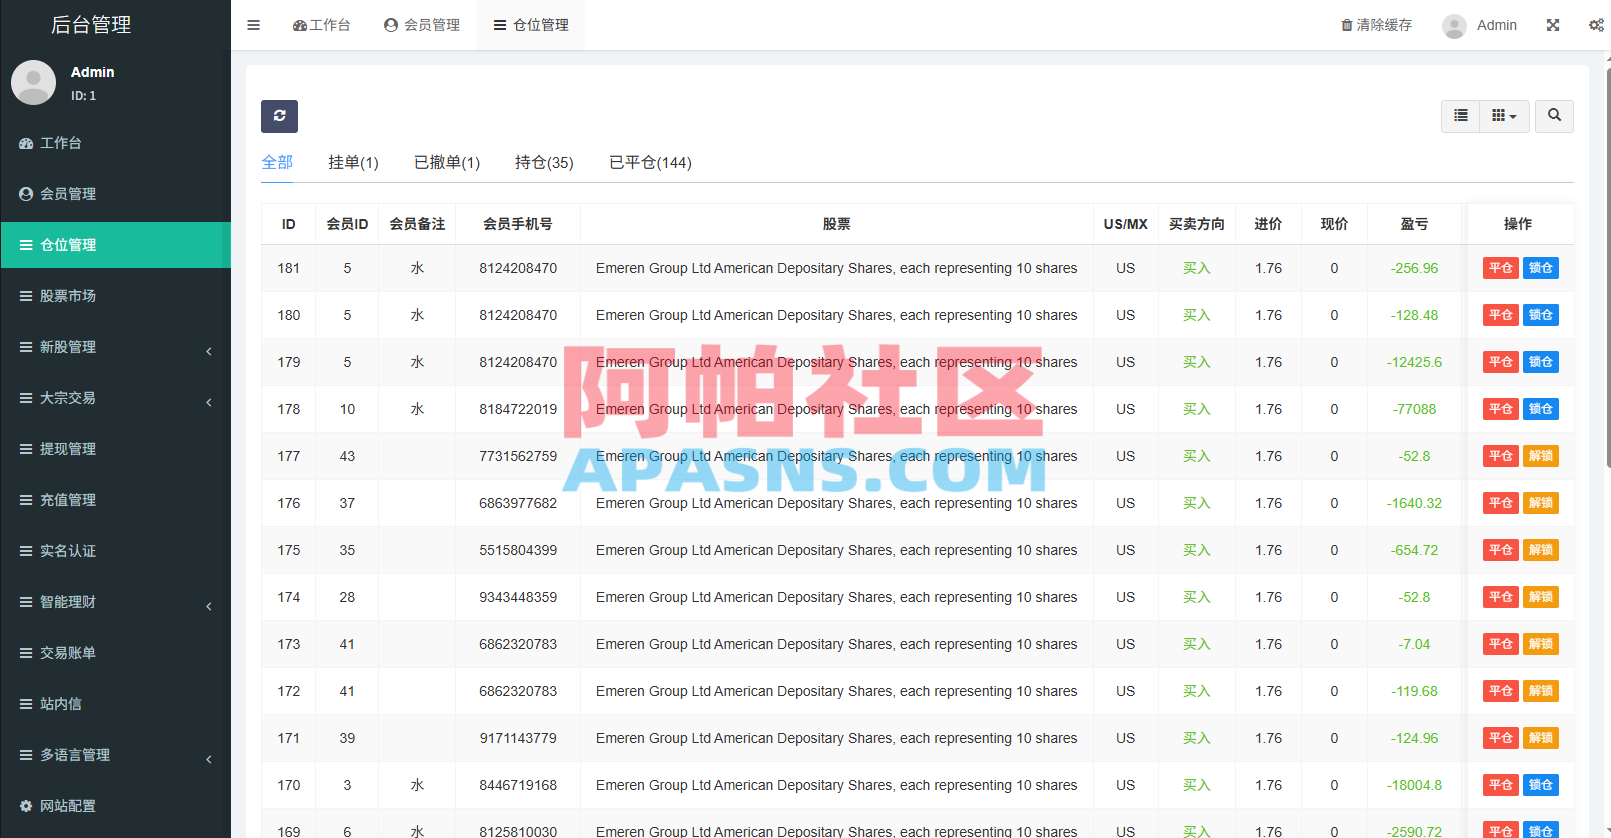Open the columns grid dropdown

click(1504, 116)
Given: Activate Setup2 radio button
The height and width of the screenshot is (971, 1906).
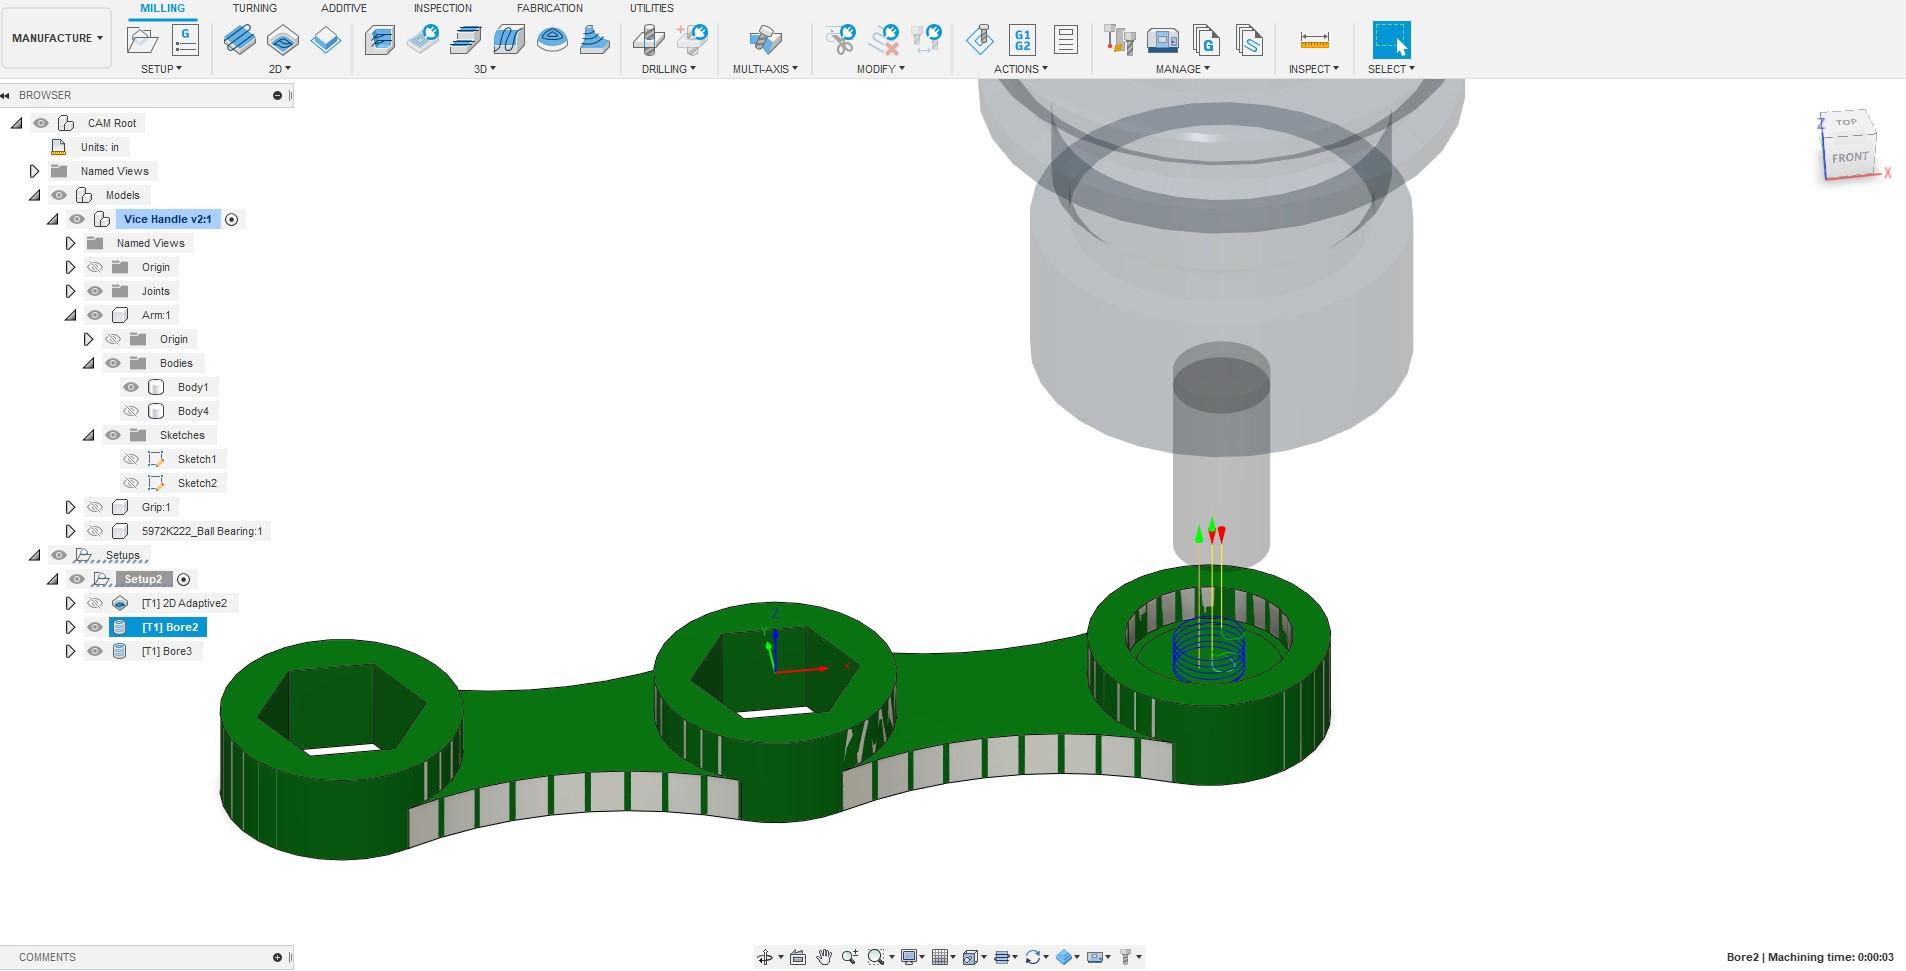Looking at the screenshot, I should [183, 579].
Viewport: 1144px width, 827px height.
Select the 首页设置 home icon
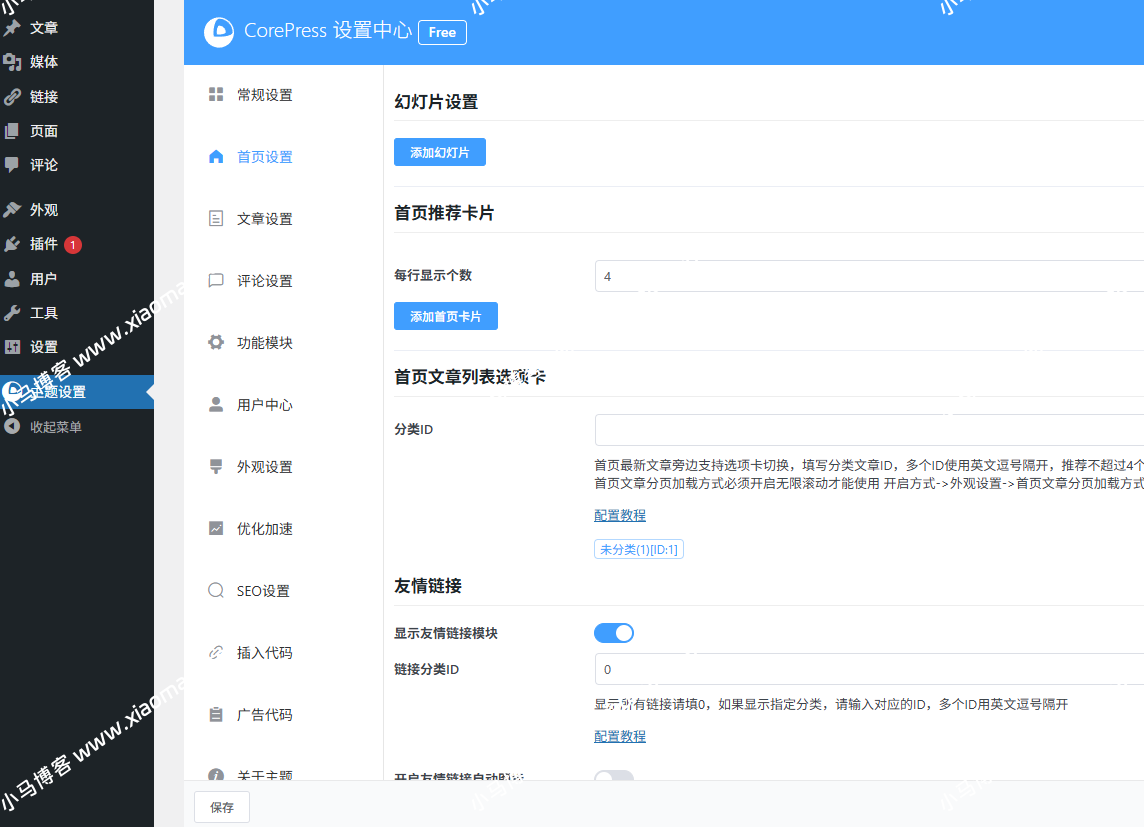click(216, 156)
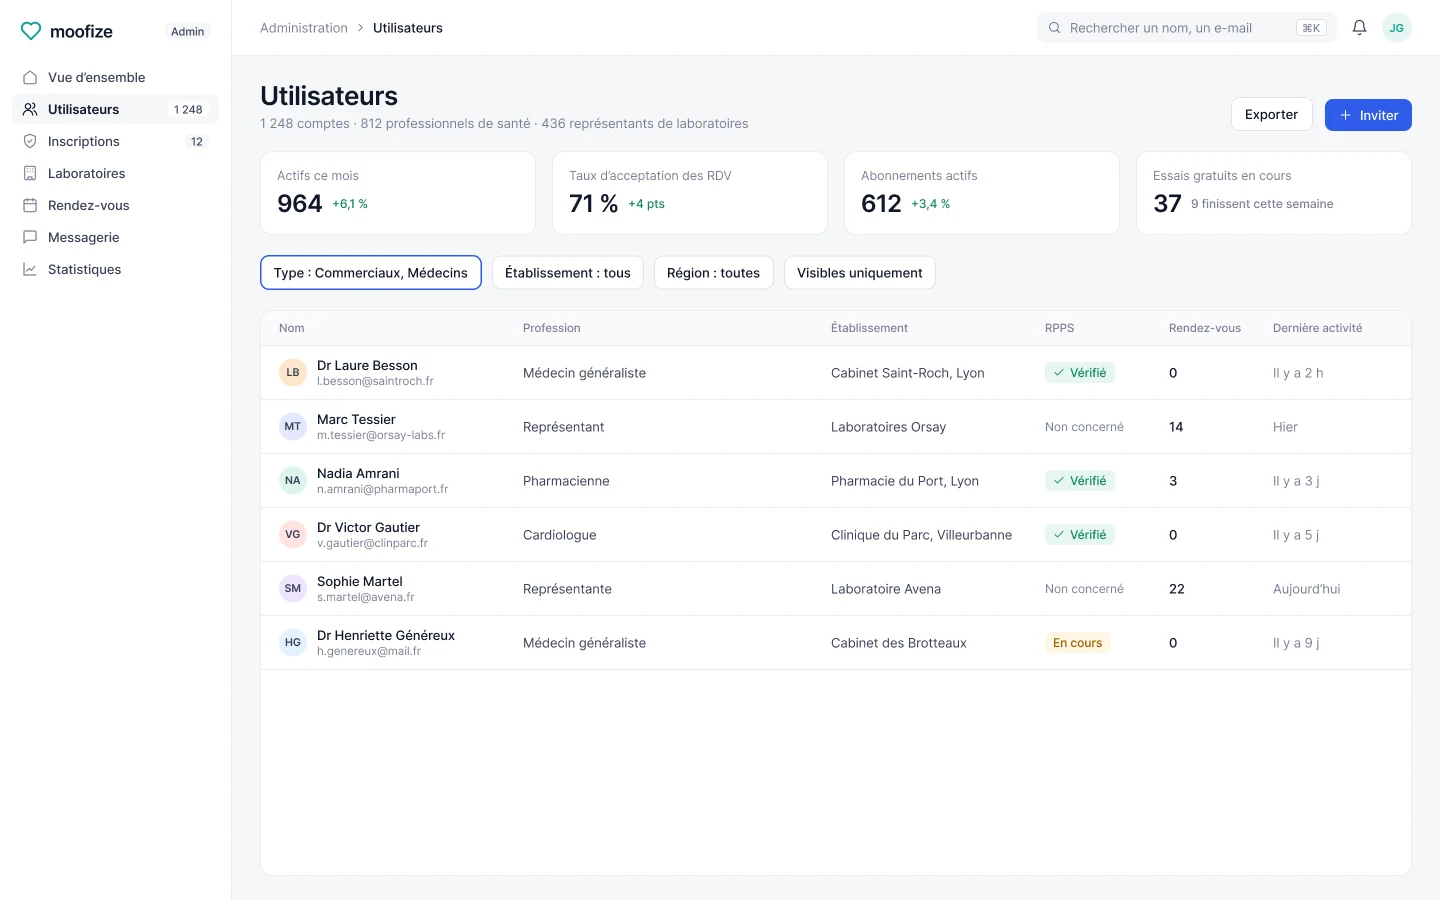Screen dimensions: 1440x900
Task: Click the Rendez-vous calendar icon
Action: (x=30, y=205)
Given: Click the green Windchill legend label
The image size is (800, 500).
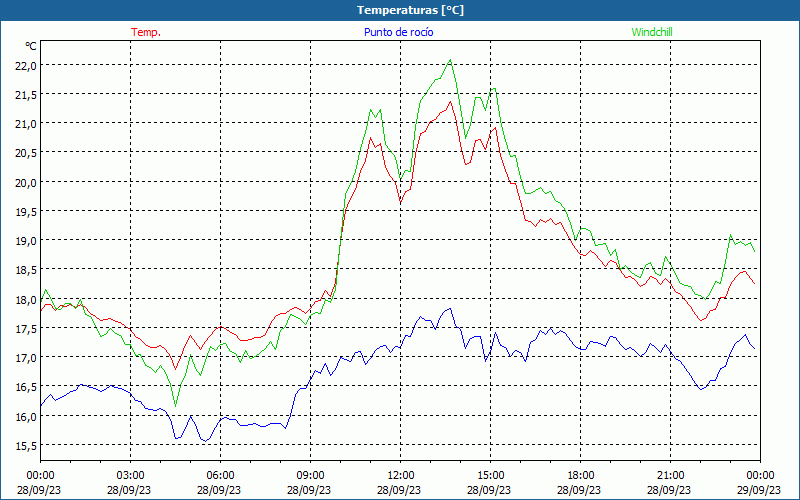Looking at the screenshot, I should pos(651,32).
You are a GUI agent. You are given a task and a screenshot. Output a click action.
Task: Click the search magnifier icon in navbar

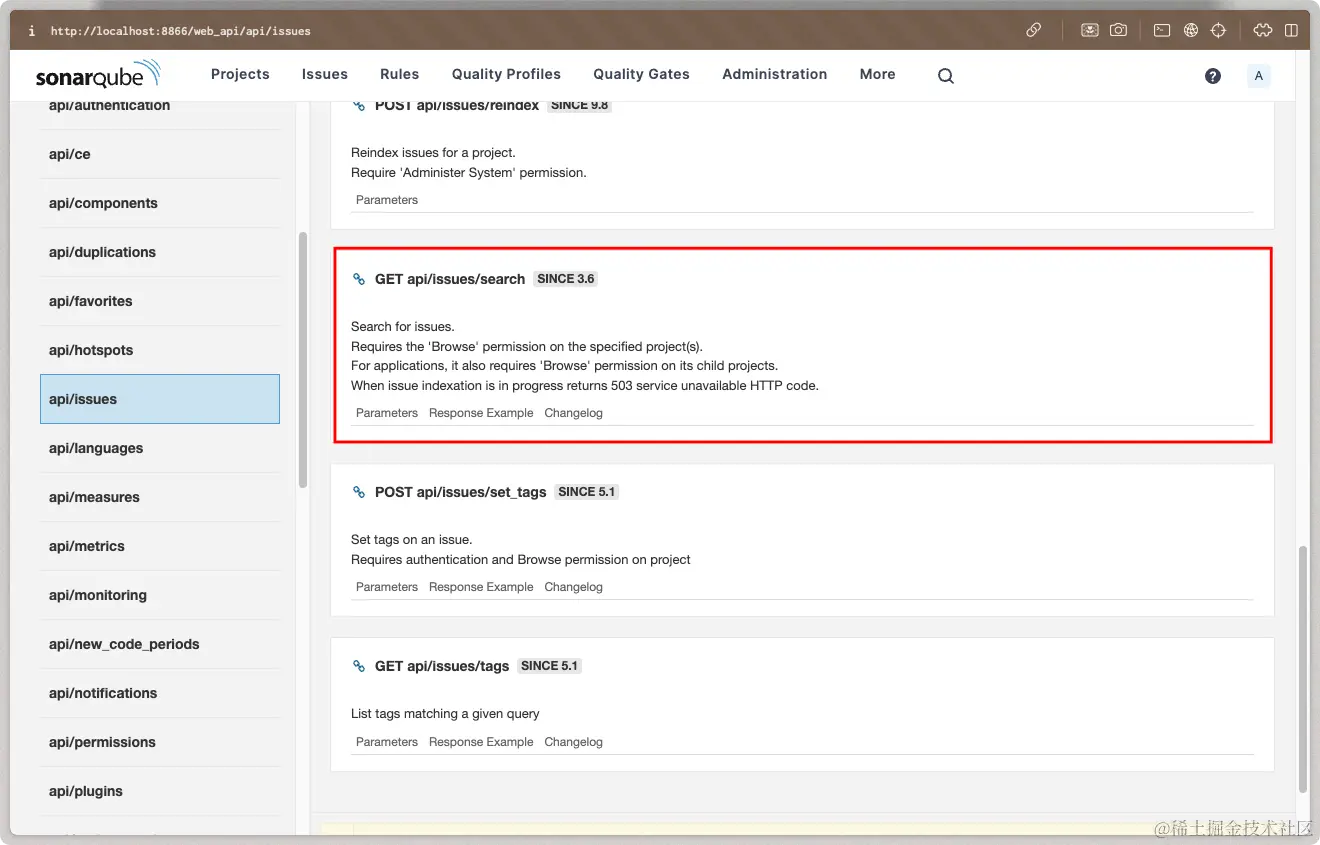pyautogui.click(x=945, y=76)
________
◆ Required action
Only the lines from the line that contains "You are a GUI" through the end of the entries are to be written out, exactly and without pictures, both ends included.

◆ Solution to this problem
You are a GUI agent. You are given a task and a screenshot. Output a click action.
Task: Click the search magnifier icon in navbar

pyautogui.click(x=945, y=76)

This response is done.